Fresco painting: After having acquired the secrets of fresco painting, visitors will also be able to retrace the still visible signs of the variety of techniques used by different artists inside the monumental Quarters. This allows participants in this activity to observe the frescoes from a different angle, guided by a far more in-depth knowledge than that of normal museum visitors. Apprentices in the atelier: Fora workshop duration, the audience in the role of apprentice to understand the process of producing a painting on wood, and what were the characteristics of each phase of work.
A visit to the ducal apartments, including the secret study room of duchess Bianca Cappello, usually closed to the public. The tour is ending in the Gallery of Renaissance Costumes, where are some replicas of dresses belonged to the members of the ducal family: duke Cosimo I de' Medici, his wife Eleonor of Tolledo, their children Bia, Giovanni, Lucrezia and Garcia.
“The Palazzo Vecchio resembles a giant chess piece. With its robust quadrangular facade and rusticated square-cut battlements, the massive rooklike building is aptly situated, guarding the southeast corner of the Piazza della Signoria”. This is what Dan Brown writes in his bestseller, Inferno, set in Florence, and mostly at the Palazzo Vecchio.

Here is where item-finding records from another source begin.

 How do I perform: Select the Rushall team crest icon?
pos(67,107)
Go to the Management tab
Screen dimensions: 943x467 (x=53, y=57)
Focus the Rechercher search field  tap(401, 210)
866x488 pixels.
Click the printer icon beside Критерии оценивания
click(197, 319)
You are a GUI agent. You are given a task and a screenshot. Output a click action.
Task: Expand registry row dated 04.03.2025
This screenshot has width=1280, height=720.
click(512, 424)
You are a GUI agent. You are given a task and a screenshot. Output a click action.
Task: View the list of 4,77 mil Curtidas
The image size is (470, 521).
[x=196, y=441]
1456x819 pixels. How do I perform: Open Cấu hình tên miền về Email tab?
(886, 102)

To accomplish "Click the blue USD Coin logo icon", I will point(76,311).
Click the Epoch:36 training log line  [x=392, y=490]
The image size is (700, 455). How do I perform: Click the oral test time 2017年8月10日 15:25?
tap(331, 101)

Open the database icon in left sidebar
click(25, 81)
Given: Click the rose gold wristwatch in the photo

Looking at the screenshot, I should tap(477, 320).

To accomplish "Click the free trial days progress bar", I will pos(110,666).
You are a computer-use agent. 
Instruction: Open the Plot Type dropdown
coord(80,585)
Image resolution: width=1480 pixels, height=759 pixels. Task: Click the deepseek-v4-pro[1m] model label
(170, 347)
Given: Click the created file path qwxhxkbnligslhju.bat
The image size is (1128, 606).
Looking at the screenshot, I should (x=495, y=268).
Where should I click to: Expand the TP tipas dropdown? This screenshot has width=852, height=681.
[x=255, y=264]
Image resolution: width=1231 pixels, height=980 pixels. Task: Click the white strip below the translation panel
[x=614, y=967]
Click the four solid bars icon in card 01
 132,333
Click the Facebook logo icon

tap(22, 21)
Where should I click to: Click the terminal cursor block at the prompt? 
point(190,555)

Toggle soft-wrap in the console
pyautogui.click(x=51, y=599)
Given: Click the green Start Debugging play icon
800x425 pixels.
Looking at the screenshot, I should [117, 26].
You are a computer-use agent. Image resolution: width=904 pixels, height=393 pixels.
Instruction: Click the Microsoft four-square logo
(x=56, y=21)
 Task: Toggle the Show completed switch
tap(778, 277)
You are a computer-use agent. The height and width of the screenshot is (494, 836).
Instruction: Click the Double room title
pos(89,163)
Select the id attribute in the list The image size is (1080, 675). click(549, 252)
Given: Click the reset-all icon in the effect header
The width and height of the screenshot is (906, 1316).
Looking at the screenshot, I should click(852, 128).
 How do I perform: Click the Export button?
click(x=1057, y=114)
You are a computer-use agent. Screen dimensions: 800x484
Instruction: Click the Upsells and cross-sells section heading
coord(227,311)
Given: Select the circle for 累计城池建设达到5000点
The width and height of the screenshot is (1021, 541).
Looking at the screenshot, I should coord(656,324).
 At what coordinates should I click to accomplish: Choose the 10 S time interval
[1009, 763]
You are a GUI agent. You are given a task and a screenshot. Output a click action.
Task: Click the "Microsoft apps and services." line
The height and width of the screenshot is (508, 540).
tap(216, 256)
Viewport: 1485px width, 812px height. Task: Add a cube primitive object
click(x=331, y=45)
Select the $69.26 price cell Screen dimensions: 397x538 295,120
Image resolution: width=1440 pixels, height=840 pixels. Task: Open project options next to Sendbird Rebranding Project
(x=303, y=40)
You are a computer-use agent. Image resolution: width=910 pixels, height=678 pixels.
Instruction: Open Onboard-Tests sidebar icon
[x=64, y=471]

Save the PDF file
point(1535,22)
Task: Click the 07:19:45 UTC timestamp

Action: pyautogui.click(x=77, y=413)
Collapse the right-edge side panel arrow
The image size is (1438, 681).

Follow the steps of professor Robert Langdon and learn about the history of the palace as you move through the locations and scenes of the novel. The public rooms – as well as the most secret – become the settings for searches, pursuits, and coups de théâtre centered on a precise work of art. Discover the real places and objects of Dan Brown's bestseller!
Inside the tower a stone stairway of 223 steps allows to reach a crenellated lookout where you can admire a beautiful view of the city.